Failure to adhere to sanctions requirements is a serious offence which may result in a criminal prosecution or a significant monetary penalty.

UK financial sanctions apply to all persons within the territory and territorial sea of the UK and to all UK persons, wherever they are in the world. This means that:

  • All individuals and legal entities who are within or undertake activities within the UK’s territory must comply with UK financial sanctions that are in force.
  • All UK nationals and legal entities established under UK law, including their branches, must also comply with UK financial sanctions that are in force, irrespective of where their activities take place.

Please be aware that your firm may also be subject to other sanctions regimes, including US sanctions.

Sanctions restrictions means you cannot:

  • receive payment from or make funds available to persons on the sanctions list
  • deal with their economic resources
  • make even legitimate payments to those persons

Furthermore, there is a wider restriction: practices must not “knowingly and intentionally participate in activities that would directly or indirectly circumvent financial restrictions or enable or facilitate the commission of any sanctions offence”.

Restrictions apply to a wide range of legal work, both in- and out-of-scope of the Money Laundering Regulations.

We are aware that many of our members may not be affected by current sanctions restrictions due to the nature of their business and clients held.

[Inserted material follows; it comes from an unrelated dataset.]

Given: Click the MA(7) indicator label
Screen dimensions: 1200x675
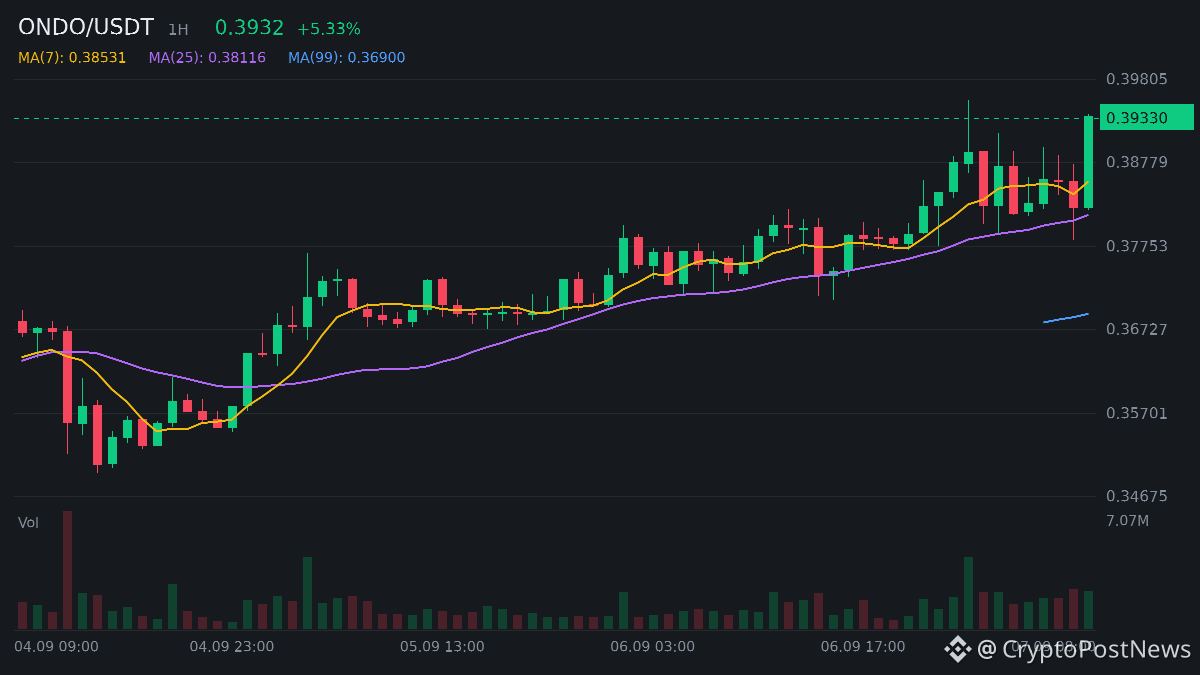Looking at the screenshot, I should [72, 58].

To be clear, Russian and Belarusian sanctions restrictions continue to affect a designated minority of individuals and entities – details of which can be found on the UK Government website.

If you are satisfied that your client is not on the list, you can continue with the relationship, although you should monitor this position on an ongoing basis.

Scottish solicitors who may hold relationships with potentially sanctioned, high-risk or politically exposed Russian/Belarusian clients must continue to conduct robust risk assessment, along with substantive update and review of due diligence material held.

This will enable effective screening against the latest sanctions lists (and any possible future additions to those lists).

The situation is extremely dynamic, reflecting the evolving international response – therefore it is critical that ongoing monitoring and screening of higher-risk clients is undertaken.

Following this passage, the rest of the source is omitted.